=== What is needed ===
Copy the listing below, replacing "GUI agent" with "desktop agent" wherever it occurs and keeping everything else the same.

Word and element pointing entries
##############################

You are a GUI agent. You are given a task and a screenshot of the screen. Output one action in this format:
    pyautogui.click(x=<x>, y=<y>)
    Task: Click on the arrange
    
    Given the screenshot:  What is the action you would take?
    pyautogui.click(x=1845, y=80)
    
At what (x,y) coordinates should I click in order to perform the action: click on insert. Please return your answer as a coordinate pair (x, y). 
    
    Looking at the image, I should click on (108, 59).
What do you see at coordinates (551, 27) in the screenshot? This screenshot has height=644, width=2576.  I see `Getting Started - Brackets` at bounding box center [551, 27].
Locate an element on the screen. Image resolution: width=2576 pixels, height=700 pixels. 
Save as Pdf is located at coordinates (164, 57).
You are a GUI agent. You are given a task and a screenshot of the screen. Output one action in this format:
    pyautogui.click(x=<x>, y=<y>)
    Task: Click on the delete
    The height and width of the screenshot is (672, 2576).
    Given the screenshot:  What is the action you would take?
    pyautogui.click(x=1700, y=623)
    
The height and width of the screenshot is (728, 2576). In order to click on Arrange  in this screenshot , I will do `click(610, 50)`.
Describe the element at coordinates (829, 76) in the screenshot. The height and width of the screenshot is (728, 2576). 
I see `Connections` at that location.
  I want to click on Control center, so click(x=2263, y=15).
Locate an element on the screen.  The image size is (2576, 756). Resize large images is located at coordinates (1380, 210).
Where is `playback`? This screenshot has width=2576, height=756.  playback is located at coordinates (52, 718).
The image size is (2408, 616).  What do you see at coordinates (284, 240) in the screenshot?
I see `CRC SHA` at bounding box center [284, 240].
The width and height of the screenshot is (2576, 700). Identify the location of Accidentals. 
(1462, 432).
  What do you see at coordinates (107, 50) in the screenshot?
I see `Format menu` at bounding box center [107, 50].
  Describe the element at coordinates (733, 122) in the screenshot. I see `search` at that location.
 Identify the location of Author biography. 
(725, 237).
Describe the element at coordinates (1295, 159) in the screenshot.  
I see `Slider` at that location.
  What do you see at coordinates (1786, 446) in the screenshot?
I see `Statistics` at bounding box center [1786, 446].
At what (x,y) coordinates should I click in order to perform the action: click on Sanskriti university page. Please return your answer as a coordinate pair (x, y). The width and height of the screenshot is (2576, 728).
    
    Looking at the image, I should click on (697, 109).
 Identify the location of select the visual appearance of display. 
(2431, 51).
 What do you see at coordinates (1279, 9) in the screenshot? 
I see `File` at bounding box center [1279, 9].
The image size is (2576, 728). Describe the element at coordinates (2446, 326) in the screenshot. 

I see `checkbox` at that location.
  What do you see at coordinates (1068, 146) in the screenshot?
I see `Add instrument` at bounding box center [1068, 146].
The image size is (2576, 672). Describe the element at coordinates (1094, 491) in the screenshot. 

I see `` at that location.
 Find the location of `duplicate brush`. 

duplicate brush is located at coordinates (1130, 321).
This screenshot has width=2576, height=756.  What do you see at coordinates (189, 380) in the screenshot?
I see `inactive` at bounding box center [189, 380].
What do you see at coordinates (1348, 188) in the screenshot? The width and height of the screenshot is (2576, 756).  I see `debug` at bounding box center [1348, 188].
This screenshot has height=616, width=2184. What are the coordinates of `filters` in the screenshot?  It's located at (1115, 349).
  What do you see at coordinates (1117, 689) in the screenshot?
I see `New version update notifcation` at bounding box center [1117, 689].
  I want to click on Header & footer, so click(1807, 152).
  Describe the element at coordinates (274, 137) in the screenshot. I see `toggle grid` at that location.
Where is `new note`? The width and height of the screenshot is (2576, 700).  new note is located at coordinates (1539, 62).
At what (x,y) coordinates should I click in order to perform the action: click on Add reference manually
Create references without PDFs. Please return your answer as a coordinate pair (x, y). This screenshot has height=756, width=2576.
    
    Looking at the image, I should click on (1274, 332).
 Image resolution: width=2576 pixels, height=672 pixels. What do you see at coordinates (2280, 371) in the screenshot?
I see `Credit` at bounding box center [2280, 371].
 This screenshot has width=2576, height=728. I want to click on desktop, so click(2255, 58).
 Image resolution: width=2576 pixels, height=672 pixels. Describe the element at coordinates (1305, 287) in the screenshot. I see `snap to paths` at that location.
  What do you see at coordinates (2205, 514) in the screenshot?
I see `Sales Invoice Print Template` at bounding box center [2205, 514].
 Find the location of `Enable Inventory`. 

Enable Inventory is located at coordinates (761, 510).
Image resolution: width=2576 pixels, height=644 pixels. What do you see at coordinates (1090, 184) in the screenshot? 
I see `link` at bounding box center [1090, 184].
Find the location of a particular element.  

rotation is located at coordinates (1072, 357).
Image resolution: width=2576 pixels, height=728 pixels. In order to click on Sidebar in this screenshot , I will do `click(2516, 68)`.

##############################

=== Worked solution ===
You are a desktop agent. You are given a task and a screenshot of the screen. Output one action in this format:
    pyautogui.click(x=<x>, y=<y>)
    Task: Click on the arrange
    
    Given the screenshot:  What is the action you would take?
    pyautogui.click(x=1845, y=80)
    
At what (x,y) coordinates should I click in order to perform the action: click on insert. Please return your answer as a coordinate pair (x, y). 
    
    Looking at the image, I should click on (108, 59).
What do you see at coordinates (551, 27) in the screenshot? This screenshot has height=644, width=2576.  I see `Getting Started - Brackets` at bounding box center [551, 27].
Locate an element on the screen. Image resolution: width=2576 pixels, height=700 pixels. 
Save as Pdf is located at coordinates (164, 57).
You are a desktop agent. You are given a task and a screenshot of the screen. Output one action in this format:
    pyautogui.click(x=<x>, y=<y>)
    Task: Click on the delete
    The height and width of the screenshot is (672, 2576).
    Given the screenshot:  What is the action you would take?
    pyautogui.click(x=1700, y=623)
    
The height and width of the screenshot is (728, 2576). In order to click on Arrange  in this screenshot , I will do `click(610, 50)`.
Describe the element at coordinates (829, 76) in the screenshot. The height and width of the screenshot is (728, 2576). 
I see `Connections` at that location.
  I want to click on Control center, so click(x=2263, y=15).
Locate an element on the screen.  The image size is (2576, 756). Resize large images is located at coordinates (1380, 210).
Where is `playback`? This screenshot has width=2576, height=756.  playback is located at coordinates (52, 718).
The image size is (2408, 616).  What do you see at coordinates (284, 240) in the screenshot?
I see `CRC SHA` at bounding box center [284, 240].
The width and height of the screenshot is (2576, 700). Identify the location of Accidentals. 
(1462, 432).
  What do you see at coordinates (107, 50) in the screenshot?
I see `Format menu` at bounding box center [107, 50].
  Describe the element at coordinates (733, 122) in the screenshot. I see `search` at that location.
 Identify the location of Author biography. 
(725, 237).
Describe the element at coordinates (1295, 159) in the screenshot.  
I see `Slider` at that location.
  What do you see at coordinates (1786, 446) in the screenshot?
I see `Statistics` at bounding box center [1786, 446].
At what (x,y) coordinates should I click in order to perform the action: click on Sanskriti university page. Please return your answer as a coordinate pair (x, y). The width and height of the screenshot is (2576, 728).
    
    Looking at the image, I should click on (697, 109).
 Identify the location of select the visual appearance of display. 
(2431, 51).
 What do you see at coordinates (1279, 9) in the screenshot? 
I see `File` at bounding box center [1279, 9].
The image size is (2576, 728). Describe the element at coordinates (2446, 326) in the screenshot. 

I see `checkbox` at that location.
  What do you see at coordinates (1068, 146) in the screenshot?
I see `Add instrument` at bounding box center [1068, 146].
The image size is (2576, 672). Describe the element at coordinates (1094, 491) in the screenshot. 

I see `` at that location.
 Find the location of `duplicate brush`. 

duplicate brush is located at coordinates (1130, 321).
This screenshot has width=2576, height=756.  What do you see at coordinates (189, 380) in the screenshot?
I see `inactive` at bounding box center [189, 380].
What do you see at coordinates (1348, 188) in the screenshot? The width and height of the screenshot is (2576, 756).  I see `debug` at bounding box center [1348, 188].
This screenshot has height=616, width=2184. What are the coordinates of `filters` in the screenshot?  It's located at (1115, 349).
  What do you see at coordinates (1117, 689) in the screenshot?
I see `New version update notifcation` at bounding box center [1117, 689].
  I want to click on Header & footer, so click(1807, 152).
  Describe the element at coordinates (274, 137) in the screenshot. I see `toggle grid` at that location.
Where is `new note`? The width and height of the screenshot is (2576, 700).  new note is located at coordinates (1539, 62).
At what (x,y) coordinates should I click in order to perform the action: click on Add reference manually
Create references without PDFs. Please return your answer as a coordinate pair (x, y). This screenshot has height=756, width=2576.
    
    Looking at the image, I should click on (1274, 332).
 Image resolution: width=2576 pixels, height=672 pixels. What do you see at coordinates (2280, 371) in the screenshot?
I see `Credit` at bounding box center [2280, 371].
 This screenshot has width=2576, height=728. I want to click on desktop, so click(2255, 58).
 Image resolution: width=2576 pixels, height=672 pixels. Describe the element at coordinates (1305, 287) in the screenshot. I see `snap to paths` at that location.
  What do you see at coordinates (2205, 514) in the screenshot?
I see `Sales Invoice Print Template` at bounding box center [2205, 514].
 Find the location of `Enable Inventory`. 

Enable Inventory is located at coordinates (761, 510).
Image resolution: width=2576 pixels, height=644 pixels. What do you see at coordinates (1090, 184) in the screenshot? 
I see `link` at bounding box center [1090, 184].
Find the location of a particular element.  

rotation is located at coordinates (1072, 357).
Image resolution: width=2576 pixels, height=728 pixels. In order to click on Sidebar in this screenshot , I will do `click(2516, 68)`.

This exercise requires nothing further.